---- Data section

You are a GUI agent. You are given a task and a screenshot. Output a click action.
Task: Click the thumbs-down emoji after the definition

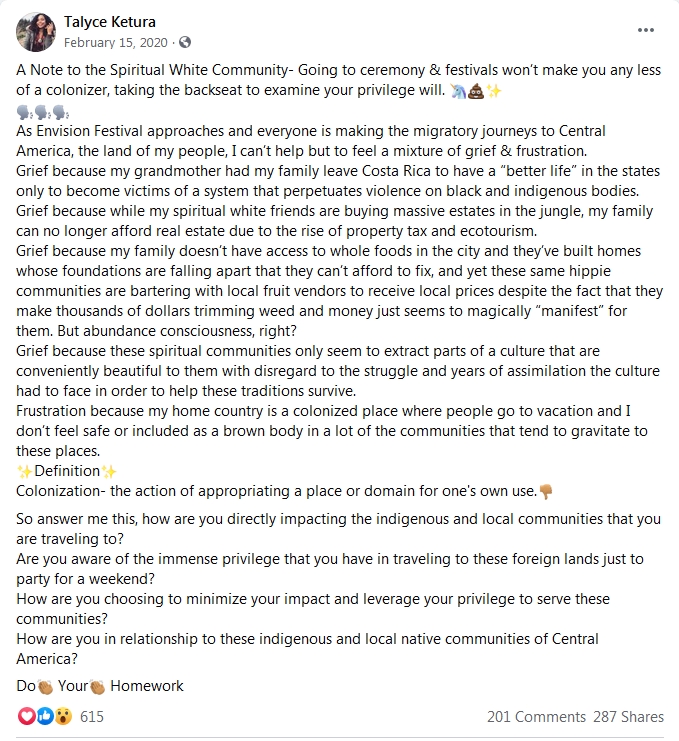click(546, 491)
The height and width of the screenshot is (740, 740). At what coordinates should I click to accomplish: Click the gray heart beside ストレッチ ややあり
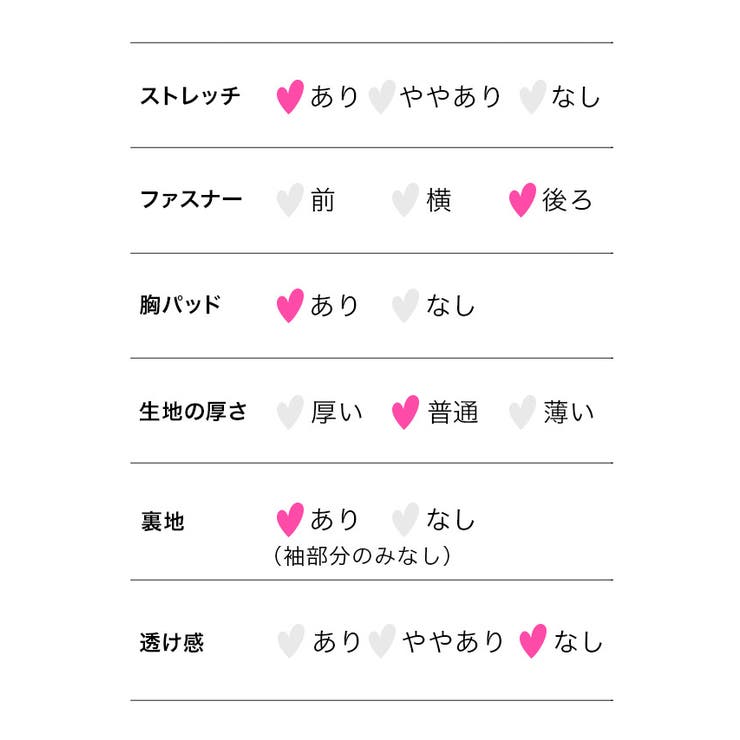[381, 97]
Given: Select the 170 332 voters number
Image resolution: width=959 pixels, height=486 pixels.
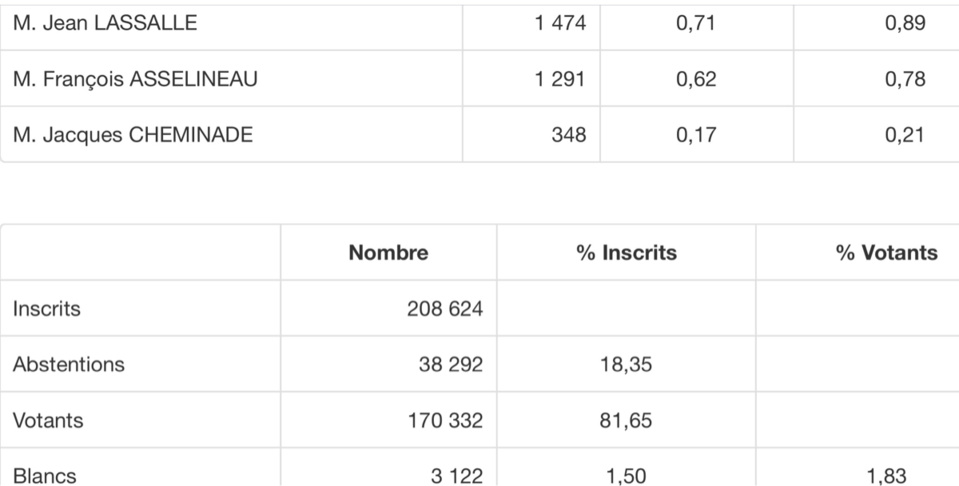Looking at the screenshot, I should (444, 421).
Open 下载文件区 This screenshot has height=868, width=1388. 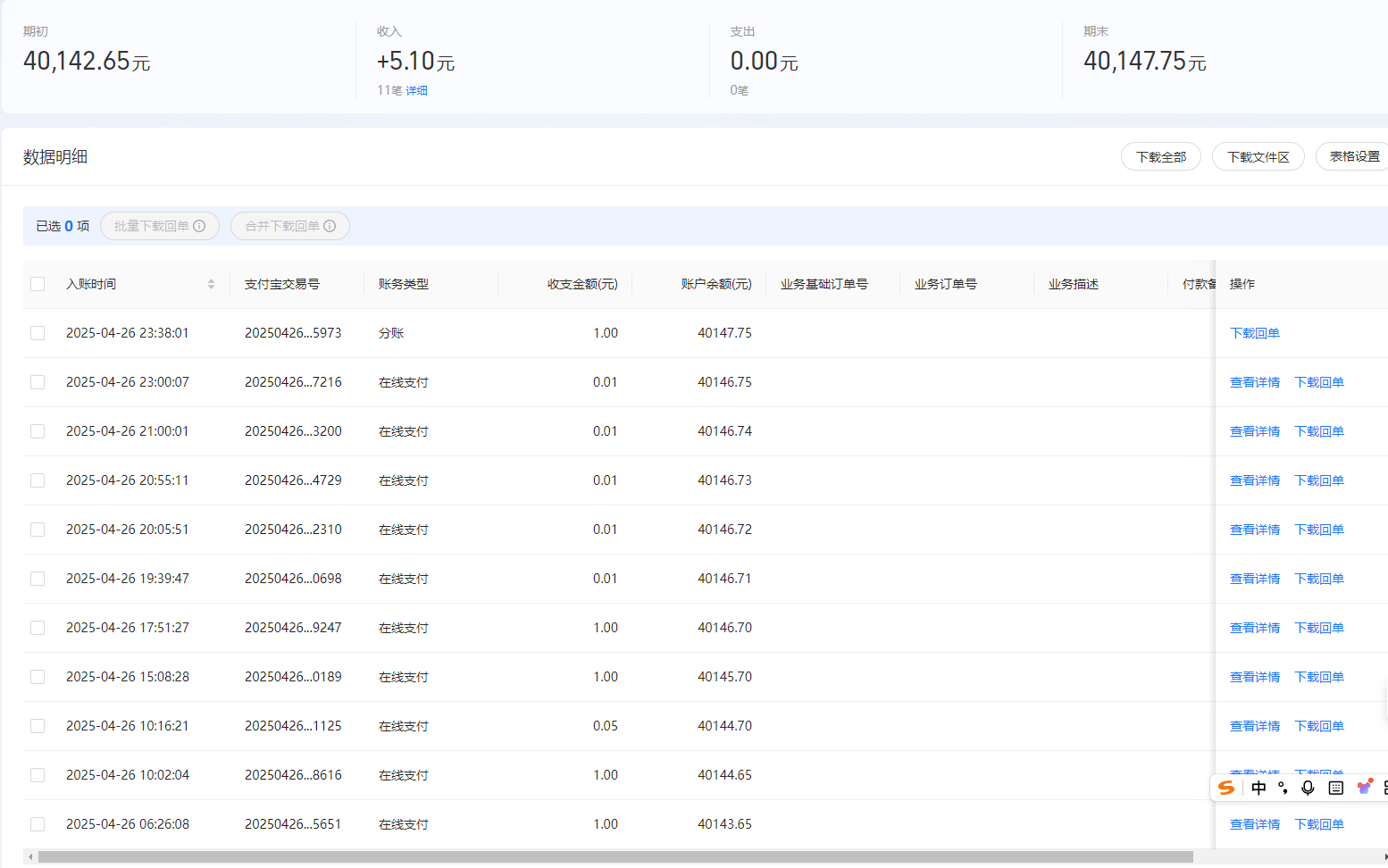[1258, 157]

--------

Exercise description —
No pictures should appear; only the lines from the first line of the records through the line with "Given: Select the 170 332 voters number", both included, are to be restated word for word.

Worked solution —
You are a GUI agent. You are given a task and a screenshot. Output a click action.
Task: Click the thumbs-down emoji after the definition

click(546, 491)
The height and width of the screenshot is (740, 740). At what coordinates should I click to accomplish: Click the gray heart beside ストレッチ ややあり
[381, 97]
Given: Select the 170 332 voters number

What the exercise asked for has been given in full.